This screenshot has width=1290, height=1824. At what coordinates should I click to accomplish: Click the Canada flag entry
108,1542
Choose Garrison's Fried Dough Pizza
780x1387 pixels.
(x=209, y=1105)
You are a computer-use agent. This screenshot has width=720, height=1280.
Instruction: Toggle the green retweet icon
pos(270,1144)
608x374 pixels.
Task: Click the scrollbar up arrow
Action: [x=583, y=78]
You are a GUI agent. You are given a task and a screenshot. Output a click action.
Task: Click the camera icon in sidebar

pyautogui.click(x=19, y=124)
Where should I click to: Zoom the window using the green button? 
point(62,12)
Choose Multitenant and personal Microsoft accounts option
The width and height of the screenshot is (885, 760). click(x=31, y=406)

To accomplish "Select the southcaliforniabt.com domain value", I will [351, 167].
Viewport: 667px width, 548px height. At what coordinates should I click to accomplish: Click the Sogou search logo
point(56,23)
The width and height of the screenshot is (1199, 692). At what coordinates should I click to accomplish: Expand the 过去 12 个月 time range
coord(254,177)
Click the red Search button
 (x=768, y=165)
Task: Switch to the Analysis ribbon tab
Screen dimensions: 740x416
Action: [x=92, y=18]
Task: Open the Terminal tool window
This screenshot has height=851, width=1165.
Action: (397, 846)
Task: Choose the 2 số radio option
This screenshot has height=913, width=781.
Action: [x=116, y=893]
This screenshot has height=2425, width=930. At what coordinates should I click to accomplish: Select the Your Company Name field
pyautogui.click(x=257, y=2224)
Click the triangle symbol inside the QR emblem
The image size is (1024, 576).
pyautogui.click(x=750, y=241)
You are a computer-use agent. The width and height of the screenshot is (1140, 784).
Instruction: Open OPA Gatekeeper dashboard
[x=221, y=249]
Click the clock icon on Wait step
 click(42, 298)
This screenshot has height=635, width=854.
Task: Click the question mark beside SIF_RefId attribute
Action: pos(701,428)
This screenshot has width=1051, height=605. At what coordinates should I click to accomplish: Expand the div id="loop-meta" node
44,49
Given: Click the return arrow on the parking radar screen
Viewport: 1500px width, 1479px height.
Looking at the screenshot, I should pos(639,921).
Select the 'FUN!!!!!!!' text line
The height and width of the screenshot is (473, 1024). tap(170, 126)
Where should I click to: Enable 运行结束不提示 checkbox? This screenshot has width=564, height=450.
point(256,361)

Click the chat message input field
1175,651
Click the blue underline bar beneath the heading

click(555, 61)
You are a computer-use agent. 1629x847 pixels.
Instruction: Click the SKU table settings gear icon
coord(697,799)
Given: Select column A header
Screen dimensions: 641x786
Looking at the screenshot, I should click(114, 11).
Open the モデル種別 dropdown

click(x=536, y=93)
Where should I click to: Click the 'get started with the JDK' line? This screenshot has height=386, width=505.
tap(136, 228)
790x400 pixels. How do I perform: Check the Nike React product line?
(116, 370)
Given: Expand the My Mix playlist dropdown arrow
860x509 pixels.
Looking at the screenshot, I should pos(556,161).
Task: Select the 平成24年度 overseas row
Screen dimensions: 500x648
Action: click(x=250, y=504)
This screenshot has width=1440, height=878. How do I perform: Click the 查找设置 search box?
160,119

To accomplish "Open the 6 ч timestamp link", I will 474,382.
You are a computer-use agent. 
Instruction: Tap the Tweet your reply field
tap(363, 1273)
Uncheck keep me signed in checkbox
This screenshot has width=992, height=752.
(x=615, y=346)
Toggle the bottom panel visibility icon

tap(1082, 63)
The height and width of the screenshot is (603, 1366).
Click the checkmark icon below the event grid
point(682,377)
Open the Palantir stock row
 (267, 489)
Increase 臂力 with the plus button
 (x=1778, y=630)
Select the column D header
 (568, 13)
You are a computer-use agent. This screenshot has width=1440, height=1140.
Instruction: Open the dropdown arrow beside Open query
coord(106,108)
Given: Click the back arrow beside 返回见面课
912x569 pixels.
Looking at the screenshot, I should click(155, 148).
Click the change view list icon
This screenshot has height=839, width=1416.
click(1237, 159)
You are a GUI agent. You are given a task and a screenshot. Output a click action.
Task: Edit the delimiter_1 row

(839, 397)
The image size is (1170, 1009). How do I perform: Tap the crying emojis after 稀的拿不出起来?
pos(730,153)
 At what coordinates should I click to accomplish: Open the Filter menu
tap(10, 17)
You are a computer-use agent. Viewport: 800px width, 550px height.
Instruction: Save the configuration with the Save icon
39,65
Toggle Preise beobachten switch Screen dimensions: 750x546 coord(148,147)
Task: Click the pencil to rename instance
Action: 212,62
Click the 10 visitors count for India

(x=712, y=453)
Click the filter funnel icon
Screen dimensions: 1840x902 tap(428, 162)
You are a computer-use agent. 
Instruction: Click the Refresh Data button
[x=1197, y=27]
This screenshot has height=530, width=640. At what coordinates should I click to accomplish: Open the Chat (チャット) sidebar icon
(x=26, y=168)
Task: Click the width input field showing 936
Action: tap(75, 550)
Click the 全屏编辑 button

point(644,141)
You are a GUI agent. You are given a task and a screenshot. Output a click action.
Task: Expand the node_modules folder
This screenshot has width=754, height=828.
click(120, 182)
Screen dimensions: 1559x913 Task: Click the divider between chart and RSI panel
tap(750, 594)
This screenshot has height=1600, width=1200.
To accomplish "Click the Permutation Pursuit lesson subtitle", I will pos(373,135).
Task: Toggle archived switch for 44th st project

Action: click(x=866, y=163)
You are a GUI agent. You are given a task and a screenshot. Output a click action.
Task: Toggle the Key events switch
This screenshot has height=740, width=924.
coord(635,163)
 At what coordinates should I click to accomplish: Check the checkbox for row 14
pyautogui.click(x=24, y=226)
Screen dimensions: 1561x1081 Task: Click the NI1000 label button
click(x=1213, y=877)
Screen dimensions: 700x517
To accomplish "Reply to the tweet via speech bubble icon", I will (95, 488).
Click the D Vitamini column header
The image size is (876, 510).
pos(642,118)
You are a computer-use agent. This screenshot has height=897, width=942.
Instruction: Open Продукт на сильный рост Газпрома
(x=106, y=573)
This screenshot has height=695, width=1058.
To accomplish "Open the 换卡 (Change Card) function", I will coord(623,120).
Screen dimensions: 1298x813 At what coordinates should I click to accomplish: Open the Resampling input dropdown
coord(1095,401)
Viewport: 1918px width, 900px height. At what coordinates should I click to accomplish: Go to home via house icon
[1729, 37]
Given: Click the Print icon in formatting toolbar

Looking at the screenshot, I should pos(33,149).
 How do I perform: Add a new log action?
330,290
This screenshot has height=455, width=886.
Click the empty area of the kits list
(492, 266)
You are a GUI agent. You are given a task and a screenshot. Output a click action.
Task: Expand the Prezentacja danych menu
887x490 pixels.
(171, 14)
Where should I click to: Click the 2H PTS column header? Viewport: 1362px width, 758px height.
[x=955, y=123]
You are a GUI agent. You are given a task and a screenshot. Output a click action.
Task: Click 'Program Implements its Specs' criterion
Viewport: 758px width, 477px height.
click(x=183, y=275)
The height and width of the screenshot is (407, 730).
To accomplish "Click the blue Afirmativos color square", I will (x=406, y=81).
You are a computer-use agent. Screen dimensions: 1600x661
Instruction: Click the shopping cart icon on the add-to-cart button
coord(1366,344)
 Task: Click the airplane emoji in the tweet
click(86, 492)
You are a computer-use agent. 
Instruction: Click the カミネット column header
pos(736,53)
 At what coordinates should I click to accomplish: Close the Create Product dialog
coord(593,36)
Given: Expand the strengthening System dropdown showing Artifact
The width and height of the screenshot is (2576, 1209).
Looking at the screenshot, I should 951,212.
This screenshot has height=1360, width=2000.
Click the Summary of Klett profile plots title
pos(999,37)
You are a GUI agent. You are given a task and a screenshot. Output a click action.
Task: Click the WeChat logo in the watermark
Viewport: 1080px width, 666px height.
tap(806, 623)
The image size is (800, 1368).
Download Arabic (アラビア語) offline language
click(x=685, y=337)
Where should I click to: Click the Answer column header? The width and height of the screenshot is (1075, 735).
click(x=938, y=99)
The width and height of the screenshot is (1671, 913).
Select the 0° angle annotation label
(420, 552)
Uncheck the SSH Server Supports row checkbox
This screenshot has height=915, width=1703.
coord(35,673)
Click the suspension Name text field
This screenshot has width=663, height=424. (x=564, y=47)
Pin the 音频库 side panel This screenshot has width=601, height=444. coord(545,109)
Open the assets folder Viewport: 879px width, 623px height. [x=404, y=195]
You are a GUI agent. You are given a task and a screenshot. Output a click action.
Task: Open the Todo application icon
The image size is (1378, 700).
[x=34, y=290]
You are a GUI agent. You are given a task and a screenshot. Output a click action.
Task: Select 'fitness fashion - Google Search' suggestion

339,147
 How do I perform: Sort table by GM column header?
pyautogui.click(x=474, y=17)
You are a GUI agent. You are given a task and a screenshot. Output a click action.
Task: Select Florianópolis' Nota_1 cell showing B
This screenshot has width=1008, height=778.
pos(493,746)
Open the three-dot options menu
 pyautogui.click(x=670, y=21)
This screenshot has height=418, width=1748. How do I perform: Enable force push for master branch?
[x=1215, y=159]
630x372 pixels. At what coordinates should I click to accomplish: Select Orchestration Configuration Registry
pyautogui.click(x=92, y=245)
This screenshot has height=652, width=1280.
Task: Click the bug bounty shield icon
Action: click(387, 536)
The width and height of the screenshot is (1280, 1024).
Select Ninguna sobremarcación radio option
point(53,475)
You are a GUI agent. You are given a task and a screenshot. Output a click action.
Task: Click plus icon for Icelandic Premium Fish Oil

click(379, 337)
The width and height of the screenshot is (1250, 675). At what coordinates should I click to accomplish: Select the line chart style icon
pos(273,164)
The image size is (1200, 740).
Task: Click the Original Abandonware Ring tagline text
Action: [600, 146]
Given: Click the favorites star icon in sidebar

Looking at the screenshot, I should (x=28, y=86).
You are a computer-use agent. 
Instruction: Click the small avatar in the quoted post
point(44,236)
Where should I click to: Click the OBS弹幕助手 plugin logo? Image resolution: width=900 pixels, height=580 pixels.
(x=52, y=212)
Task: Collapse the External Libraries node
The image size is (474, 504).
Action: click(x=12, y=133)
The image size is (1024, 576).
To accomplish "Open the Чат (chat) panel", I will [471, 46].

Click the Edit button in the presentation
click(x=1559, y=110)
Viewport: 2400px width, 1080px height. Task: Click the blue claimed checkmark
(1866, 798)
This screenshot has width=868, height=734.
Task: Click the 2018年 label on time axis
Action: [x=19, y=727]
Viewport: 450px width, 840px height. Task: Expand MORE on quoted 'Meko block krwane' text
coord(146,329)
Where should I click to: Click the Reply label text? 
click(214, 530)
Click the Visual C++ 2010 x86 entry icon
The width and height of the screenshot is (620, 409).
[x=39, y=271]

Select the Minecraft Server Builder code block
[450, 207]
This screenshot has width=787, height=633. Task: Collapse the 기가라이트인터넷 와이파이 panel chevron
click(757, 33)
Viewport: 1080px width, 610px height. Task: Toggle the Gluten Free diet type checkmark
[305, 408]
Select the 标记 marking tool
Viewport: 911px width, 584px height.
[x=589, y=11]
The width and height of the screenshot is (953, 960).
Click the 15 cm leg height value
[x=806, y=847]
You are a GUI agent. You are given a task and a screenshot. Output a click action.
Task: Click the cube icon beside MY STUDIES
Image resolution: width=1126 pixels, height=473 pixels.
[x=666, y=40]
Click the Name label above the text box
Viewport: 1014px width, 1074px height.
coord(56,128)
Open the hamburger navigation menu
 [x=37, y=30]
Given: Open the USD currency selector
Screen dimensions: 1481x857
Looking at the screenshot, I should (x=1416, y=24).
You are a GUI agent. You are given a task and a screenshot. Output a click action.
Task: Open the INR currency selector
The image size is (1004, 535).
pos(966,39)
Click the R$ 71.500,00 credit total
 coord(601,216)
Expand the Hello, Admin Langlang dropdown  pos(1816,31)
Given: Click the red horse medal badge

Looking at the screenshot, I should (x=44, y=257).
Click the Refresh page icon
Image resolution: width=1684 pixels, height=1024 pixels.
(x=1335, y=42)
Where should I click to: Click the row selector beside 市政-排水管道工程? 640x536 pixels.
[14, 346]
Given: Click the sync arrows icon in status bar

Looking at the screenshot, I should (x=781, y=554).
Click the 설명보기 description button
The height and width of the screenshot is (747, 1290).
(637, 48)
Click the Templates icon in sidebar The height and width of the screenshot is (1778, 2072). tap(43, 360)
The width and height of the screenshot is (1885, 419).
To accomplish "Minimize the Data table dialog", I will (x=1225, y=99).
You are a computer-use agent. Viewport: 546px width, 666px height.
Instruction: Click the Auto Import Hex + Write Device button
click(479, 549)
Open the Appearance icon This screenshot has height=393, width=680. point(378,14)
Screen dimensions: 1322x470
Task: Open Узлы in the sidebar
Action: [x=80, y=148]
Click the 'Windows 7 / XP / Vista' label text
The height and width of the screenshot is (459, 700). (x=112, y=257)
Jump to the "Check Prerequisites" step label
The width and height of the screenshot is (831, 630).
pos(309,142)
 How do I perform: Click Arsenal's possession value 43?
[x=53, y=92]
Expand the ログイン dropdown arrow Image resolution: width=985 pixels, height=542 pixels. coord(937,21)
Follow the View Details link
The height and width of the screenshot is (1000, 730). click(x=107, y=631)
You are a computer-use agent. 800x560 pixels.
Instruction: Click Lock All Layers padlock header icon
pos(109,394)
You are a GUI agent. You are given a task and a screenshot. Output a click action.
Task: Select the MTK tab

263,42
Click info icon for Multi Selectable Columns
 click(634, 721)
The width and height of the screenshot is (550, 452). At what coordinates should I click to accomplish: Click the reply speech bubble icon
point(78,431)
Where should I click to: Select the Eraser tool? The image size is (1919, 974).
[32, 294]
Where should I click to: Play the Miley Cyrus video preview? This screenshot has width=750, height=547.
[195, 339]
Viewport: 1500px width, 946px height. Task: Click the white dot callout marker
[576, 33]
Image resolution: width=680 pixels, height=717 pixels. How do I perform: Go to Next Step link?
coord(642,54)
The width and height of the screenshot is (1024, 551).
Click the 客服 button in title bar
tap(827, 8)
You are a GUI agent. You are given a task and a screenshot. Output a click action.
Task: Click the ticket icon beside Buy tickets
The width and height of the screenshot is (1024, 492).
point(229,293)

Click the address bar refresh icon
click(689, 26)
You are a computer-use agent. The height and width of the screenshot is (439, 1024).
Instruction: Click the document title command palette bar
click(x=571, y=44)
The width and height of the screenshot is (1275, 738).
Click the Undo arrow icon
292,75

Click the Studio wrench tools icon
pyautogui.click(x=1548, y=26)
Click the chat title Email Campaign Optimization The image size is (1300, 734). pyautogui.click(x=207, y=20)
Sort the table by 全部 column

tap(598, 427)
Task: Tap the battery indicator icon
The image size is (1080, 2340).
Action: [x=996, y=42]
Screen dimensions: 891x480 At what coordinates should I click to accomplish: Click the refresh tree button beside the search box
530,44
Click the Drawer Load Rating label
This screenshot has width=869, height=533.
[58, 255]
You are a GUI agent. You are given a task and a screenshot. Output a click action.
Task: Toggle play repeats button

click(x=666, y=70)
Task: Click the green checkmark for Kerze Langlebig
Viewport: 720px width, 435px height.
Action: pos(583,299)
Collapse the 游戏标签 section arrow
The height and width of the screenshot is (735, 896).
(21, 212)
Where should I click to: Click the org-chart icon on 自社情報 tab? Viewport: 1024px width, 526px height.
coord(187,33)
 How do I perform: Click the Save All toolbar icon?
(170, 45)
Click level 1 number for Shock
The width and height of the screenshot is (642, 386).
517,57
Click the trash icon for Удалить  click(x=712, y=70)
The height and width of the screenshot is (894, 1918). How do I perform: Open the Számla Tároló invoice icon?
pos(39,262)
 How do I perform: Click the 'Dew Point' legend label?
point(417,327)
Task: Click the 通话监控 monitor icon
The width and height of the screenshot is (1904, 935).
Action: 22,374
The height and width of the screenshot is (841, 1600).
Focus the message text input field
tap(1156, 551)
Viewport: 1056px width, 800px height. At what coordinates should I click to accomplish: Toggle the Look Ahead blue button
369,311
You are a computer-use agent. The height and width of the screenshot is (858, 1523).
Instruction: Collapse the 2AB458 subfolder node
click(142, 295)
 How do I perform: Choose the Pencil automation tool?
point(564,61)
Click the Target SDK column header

· · ·

* _Goal of the exercise_
The number of lines in the data that contain the word "currency" is all that should be stated.

* _Answer to this exercise_
2